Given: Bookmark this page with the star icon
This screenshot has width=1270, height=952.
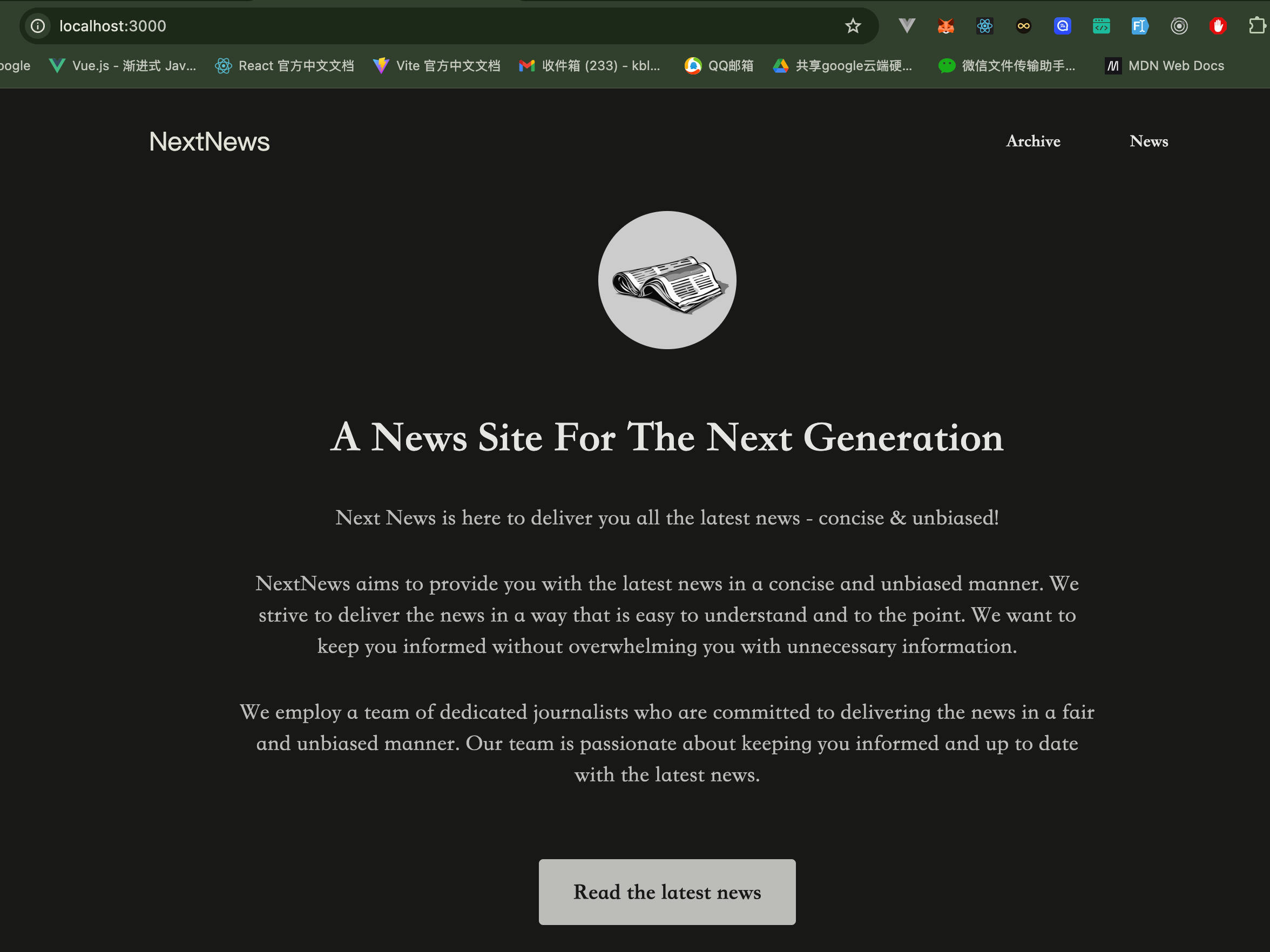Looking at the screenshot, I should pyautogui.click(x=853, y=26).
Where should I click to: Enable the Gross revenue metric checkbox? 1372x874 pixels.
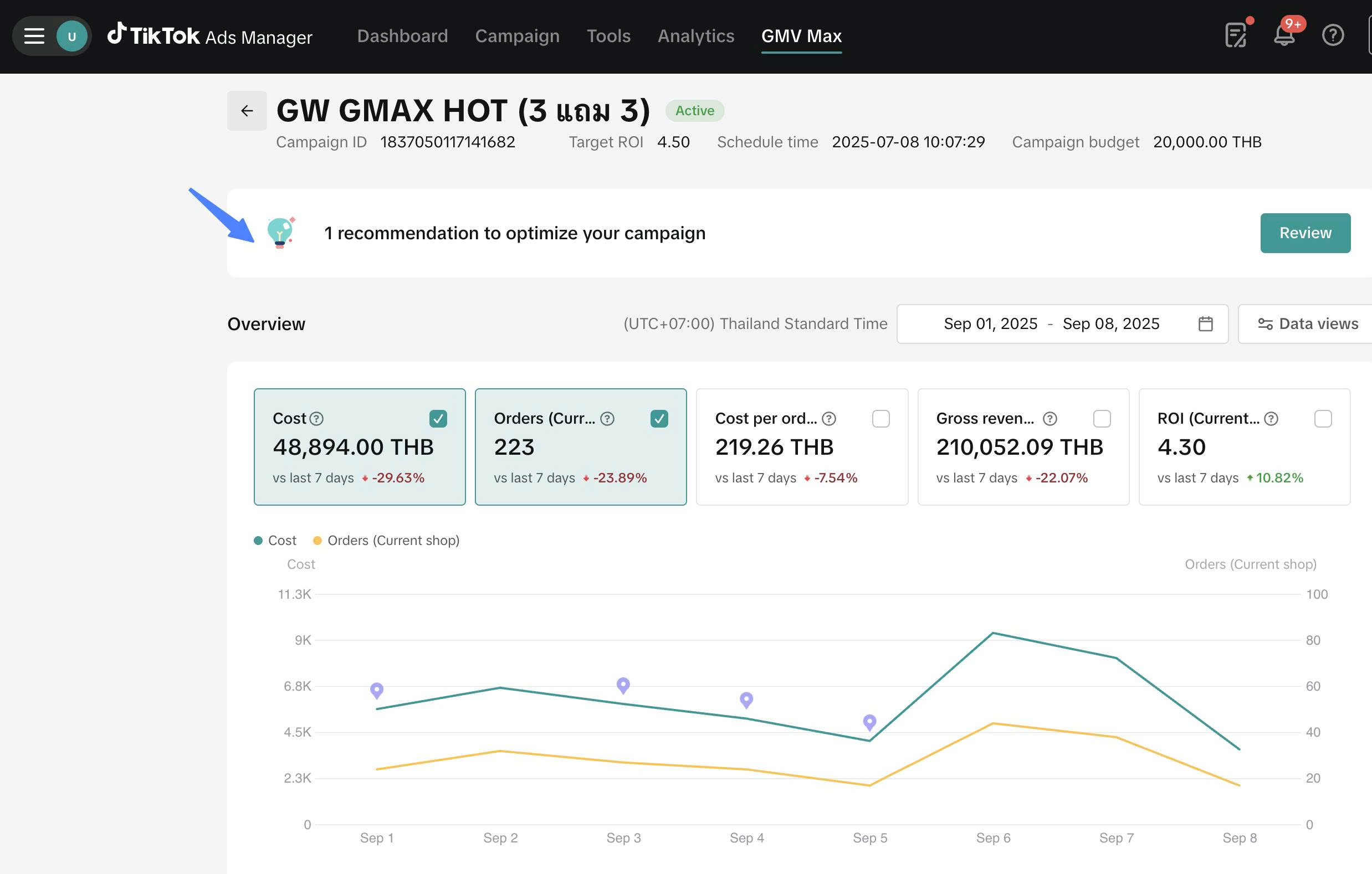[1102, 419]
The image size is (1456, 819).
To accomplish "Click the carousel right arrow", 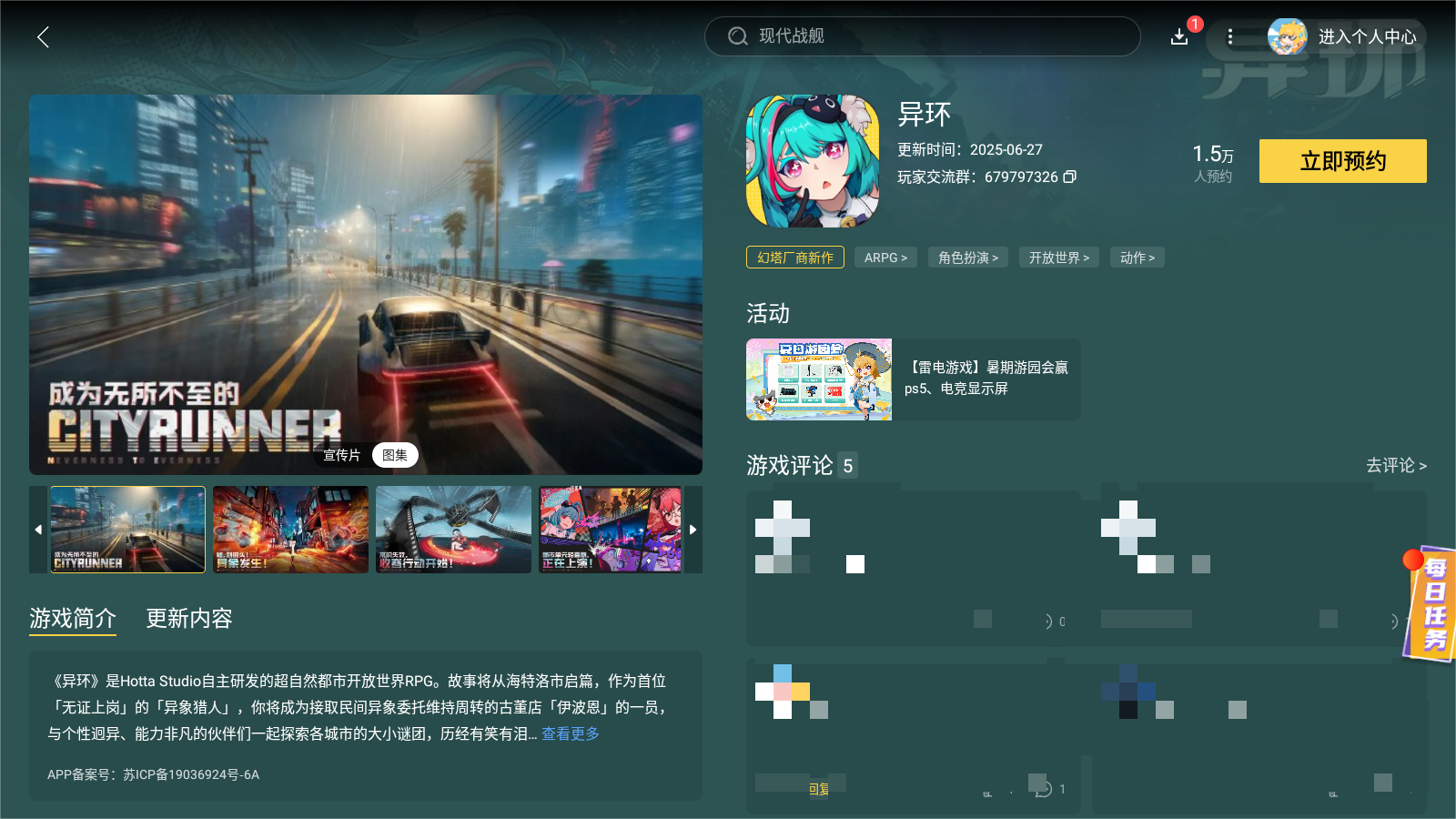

━━━━━━━━━━━━━━━━

What you have to do |
None of the pictures belong in the copy; repeat all other material exactly.

Output of the exercise |
Given: Bookmark this page with the star icon
This screenshot has width=1270, height=952.
Looking at the screenshot, I should pyautogui.click(x=853, y=26).
Where should I click to: Enable the Gross revenue metric checkbox? 1372x874 pixels.
[1102, 419]
The image size is (1456, 819).
To accomplish "Click the carousel right arrow", 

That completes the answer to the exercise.